Step 2: Create the Vector Store with ChromaDB

ChromaDB is a lightweight, open-source vector database that runs embedded (no server needed) or as a service. We’ll embed our chunks and store them:

from langchain_openai import OpenAIEmbeddings
from langchain_community.vectorstores import Chroma

# Create embeddings and vector store
embeddings = OpenAIEmbeddings(model="text-embedding-3-small")

vectorstore = Chroma.from_documents(
    documents=chunks,
    embedding=embeddings,
    persist_directory="./chroma_db",
    collection_name="my_docs"
)

print(f"Stored {vectorstore._collection.count()} vectors")

The text-embedding-3-small model is fast, cheap, and surprisingly effective. For production, consider text-embedding-3-large for better retrieval accuracy.

Step 3: Build the RAG Chain

Now we wire retrieval and generation together using LangChain’s expression language (LCEL):

from langchain_openai import ChatOpenAI
from langchain.prompts import ChatPromptTemplate
from langchain_core.runnables import RunnablePassthrough
from langchain_core.output_parsers import StrOutputParser

# Initialize the LLM
llm = ChatOpenAI(model="gpt-4o-mini", temperature=0.1)

# Create retriever (top 4 most relevant chunks)
retriever = vectorstore.as_retriever(
    search_type="similarity",
    search_kwargs={"k": 4}
)

# RAG prompt template
template = """Answer the question based only on the following context.
If you cannot answer from the context, say "I don't have enough information."

Context:
{context}

Question: {question}

Answer:"""

prompt = ChatPromptTemplate.from_template(template)

# Helper to format retrieved docs
def format_docs(docs):
    return "\n\n---\n\n".join(doc.page_content for doc in docs)

# Build the chain
rag_chain = (
    {"context": retriever | format_docs, "question": RunnablePassthrough()}
    | prompt
    | llm
    | StrOutputParser()
)

Step 4: Query Your Chatbot

Now you can ask questions and get grounded answers:

# Ask a question
response = rag_chain.invoke("What is our refund policy?")
print(response)

# Interactive chat loop
while True:
    question = input("\nYou: ")
    if question.lower() in ["quit", "exit"]:
        break
    answer = rag_chain.invoke(question)
    print(f"\nBot: {answer}")

Step 5: Add Conversation Memory

A real chatbot remembers previous messages.

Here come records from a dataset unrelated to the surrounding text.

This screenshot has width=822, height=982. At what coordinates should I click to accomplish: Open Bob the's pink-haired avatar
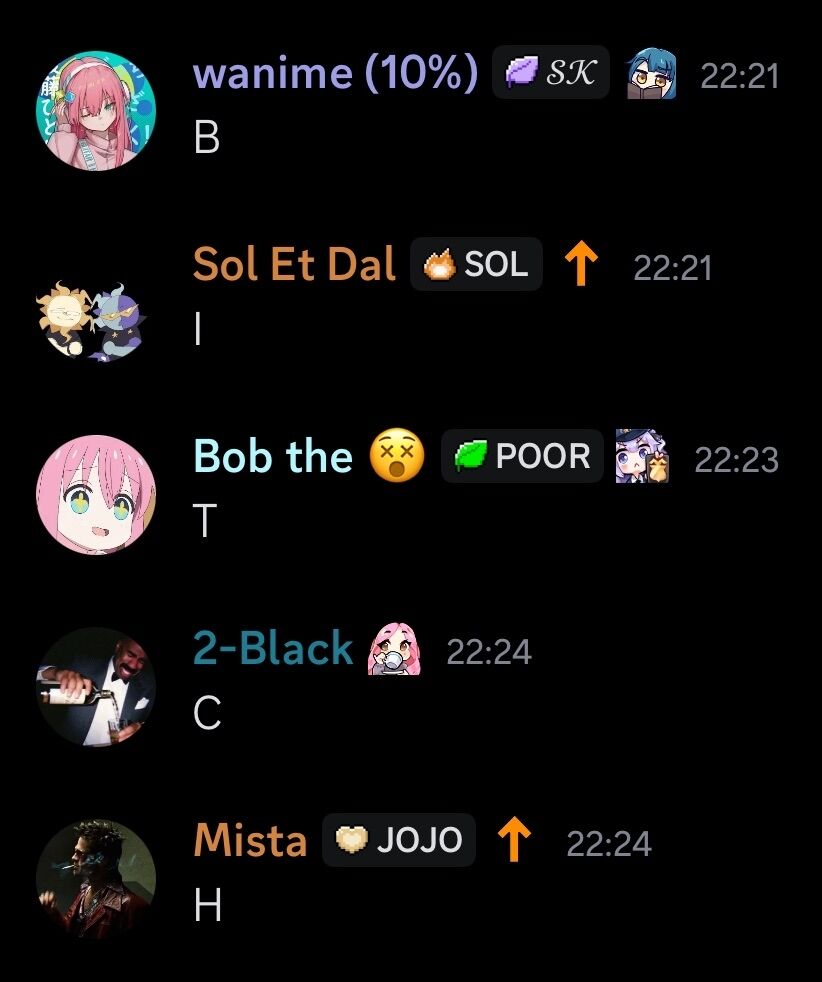click(96, 495)
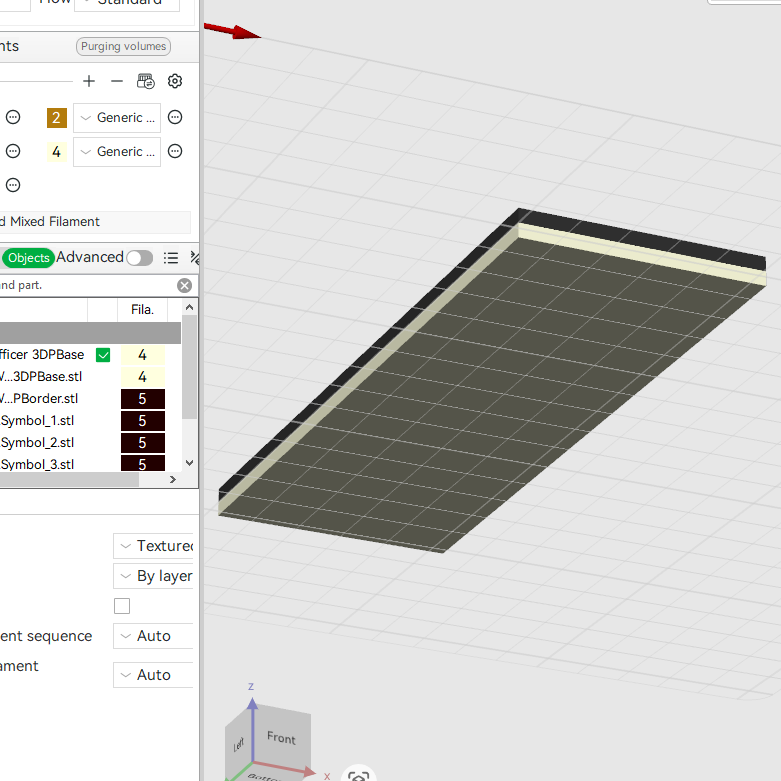Screen dimensions: 781x781
Task: Tick the empty checkbox below By layer
Action: coord(122,606)
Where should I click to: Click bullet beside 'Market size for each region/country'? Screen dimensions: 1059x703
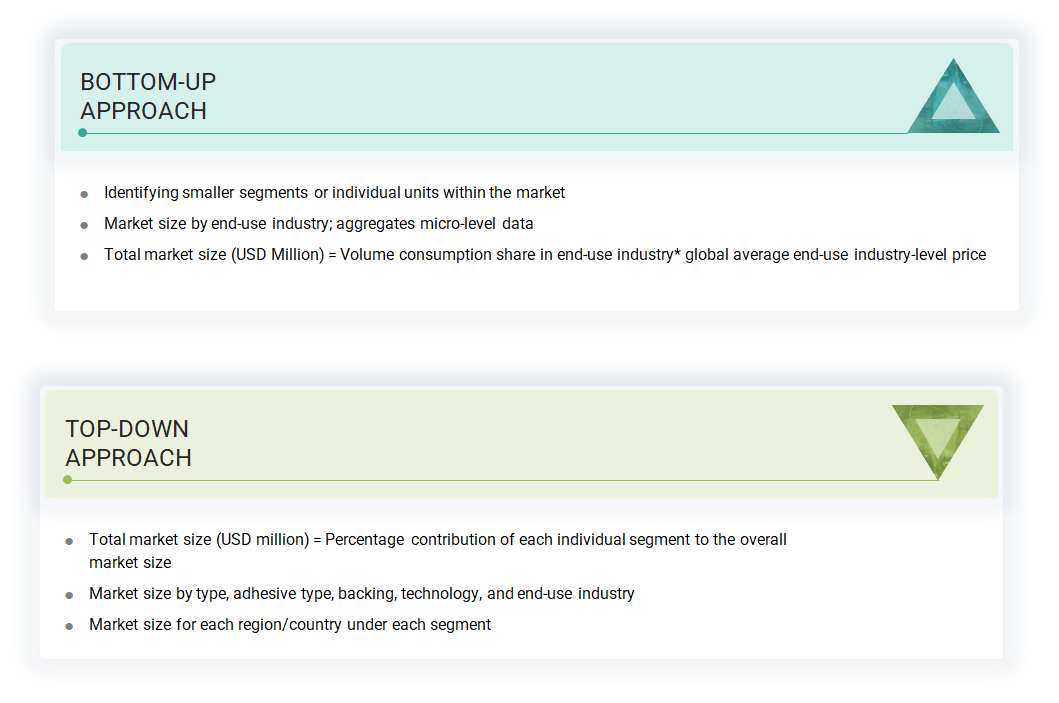[x=69, y=626]
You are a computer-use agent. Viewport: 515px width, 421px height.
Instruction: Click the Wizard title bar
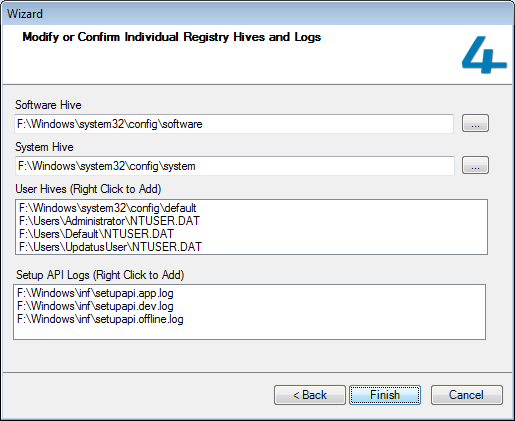[257, 14]
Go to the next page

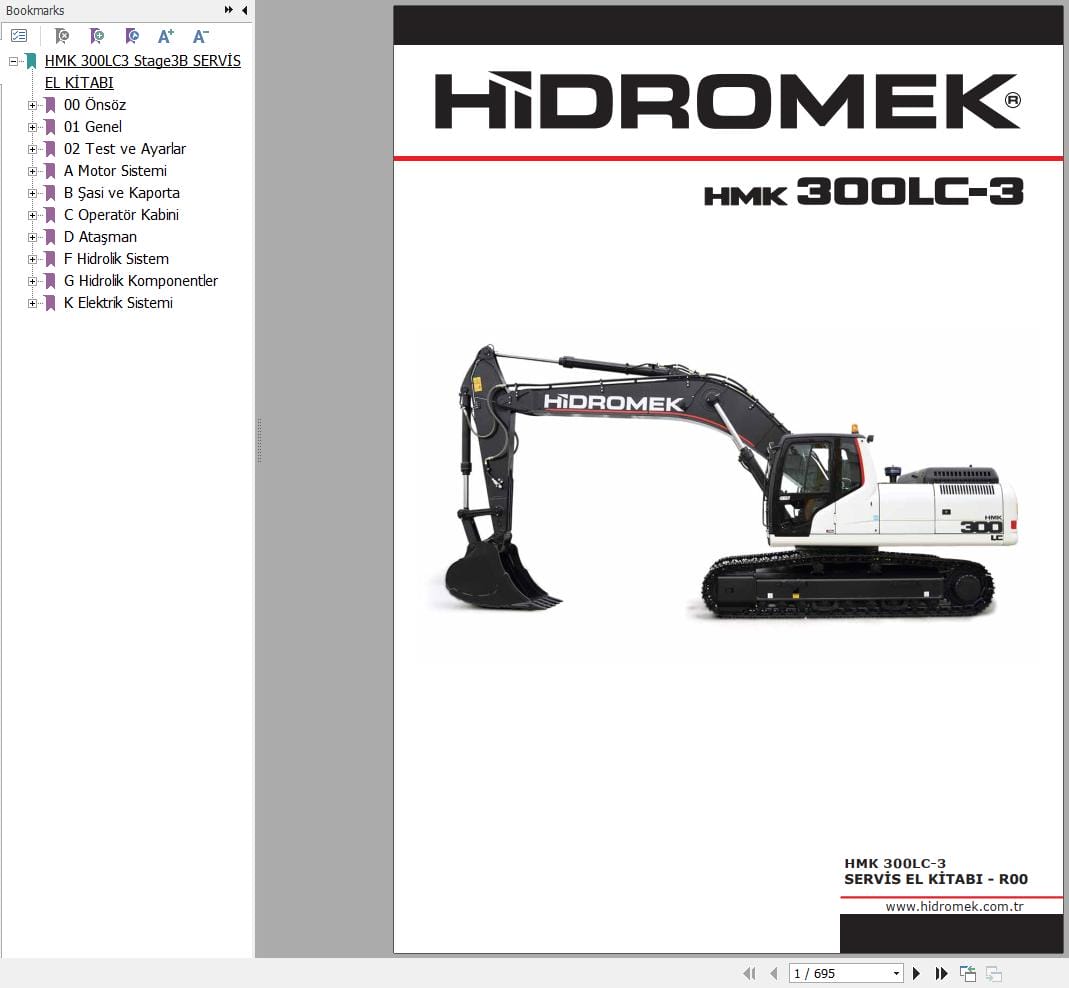pos(917,973)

Let’s add conversation history:

from langchain.chains import ConversationalRetrievalChain
from langchain.memory import ConversationBufferWindowMemory

memory = ConversationBufferWindowMemory(
    memory_key="chat_history",
    return_messages=True,
    k=5  # Remember last 5 exchanges
)

conversational_chain = ConversationalRetrievalChain.from_llm(
    llm=llm,
    retriever=retriever,
    memory=memory,
    verbose=False
)

# Chat with memory
result = conversational_chain.invoke({"question": "What products do you offer?"})
print(result["answer"])

# Follow-up uses context from previous answer
result = conversational_chain.invoke({"question": "How much does the first one cost?"})
print(result["answer"])

Production Tips

Before deploying your RAG chatbot, consider these best practices:

Chunk size matters — Too small and you lose context; too large and retrieval gets noisy. Test with 500-1500 characters.
Use hybrid search — Combine vector similarity with keyword search (BM25) for better retrieval. ChromaDB supports this via where_document filters.
Add metadata filtering — Tag chunks with source, date, or category so users can scope their queries.
Monitor and evaluate — Use LangSmith or custom logging to track retrieval relevance and answer quality.
Consider reranking — Add a cross-encoder reranker (like Cohere Rerank) between retrieval and generation to improve relevance.

Wrapping Up

You now have a working RAG chatbot that can answer questions about any document collection. The LangChain + ChromaDB stack is excellent for prototyping and small-to-medium production workloads. For larger scale, consider Pinecone, Weaviate, or Qdrant as your vector store.

The complete code for this tutorial is under 50 lines (excluding the conversational chain). That’s the beauty of RAG — powerful AI grounded in your data, without the complexity of fine-tuning. Start with your own documents and iterate from there.